Premier et pour l’instant seul candidat de la majorité sortante à la mairie de Marseille, le sénateur LR Bruno Gilles a martelé jeudi qu’il « sera candidat jusqu’au bout » pour succéder à Jean-Claude Gaudin, qui ne brigue pas un 5e mandat. « Je suis candidat pour être maire de Marseille, pas candidat à la candidature, et je serai candidat jusqu’au bout », a-t-il insisté lors d’une conférence de presse, et ce quand bien même Les Républicains investiraient un autre candidat.

Déclaré depuis septembre, Bruno Gilles, par ailleurs président de la Fédération LR des Bouches-du-Rhône, pourrait voir se dresser face à lui Martine Vassal, la présidente du département et de la métropole, présentée comme l’héritière de Gaudin. Celle-ci a prévu une grande réunion de ses « amis » le 4 juillet, un rassemblement auquel Bruno Gilles assure ne pas avoir été invité.
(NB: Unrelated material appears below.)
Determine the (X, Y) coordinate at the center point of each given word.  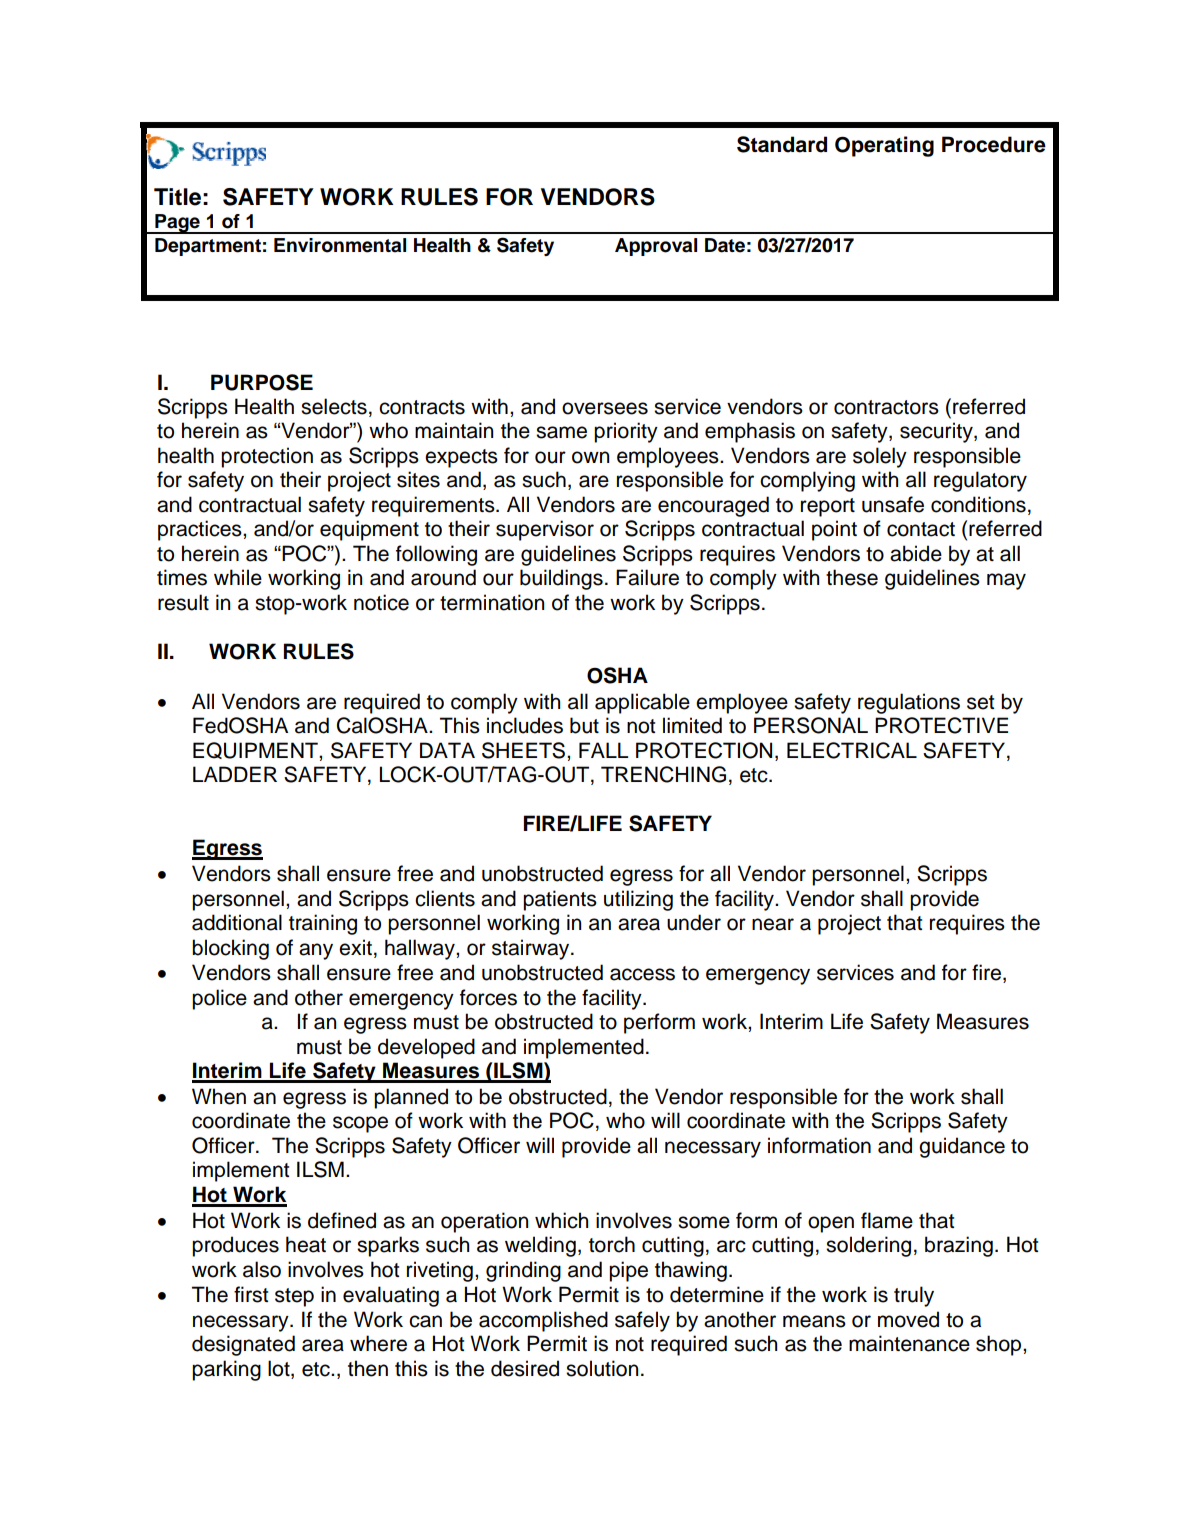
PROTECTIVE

« Ethique, transparence et gouvernance »

Maire de secteur pendant 22 ans, dans les 4e et 5e arrondissements de Marseille, jusqu’en 2017, Bruno Gilles a présenté jeudi le « triptyque » qui dominera sa campagne, autour « de l’éthique, de la transparence et de la gouvernance ».

Sur le thème de l’éthique, et notamment sur le cas d’André Malrait, adjoint au patrimoine de Jean-Claude Gaudin à la mairie, poursuivi en justice pour avoir mis à la location un studio insalubre, un ancien garage à deux roues transformé, Bruno Gilles a estimé qu’il n’avait pas à juger l’attitude du maire de Marseille, qui n’a pas démis son adjoint de ses fonctions : « Il revenait à André Malrait de présenter sa démission et au maire de l’accepter », a-t-il cependant affirmé.

Seulement deux candidats déclarés

Sur le thème du logement insalubre, incontournable à Marseille depuis la mort de huit personnes dans l’effondrement de deux immeubles rue d’Aubagne, au cœur de la ville, le 5 novembre, Bruno Gilles a souligné jeudi qu’il avait été « le seul de la majorité au conseil municipal à présenter ses excuses après ce drame ».

Excepté Bruno Gilles, seul Stéphane Ravier, lui aussi sénateur, a officiellement annoncé sa candidature pour briguer la mairie de Marseille, pour le Rassemblement national. Aucun candidat ne se dessine nettement sur le reste de la carte politique marseillaise, que ce soit au PS, à LREM ou chez les Insoumis.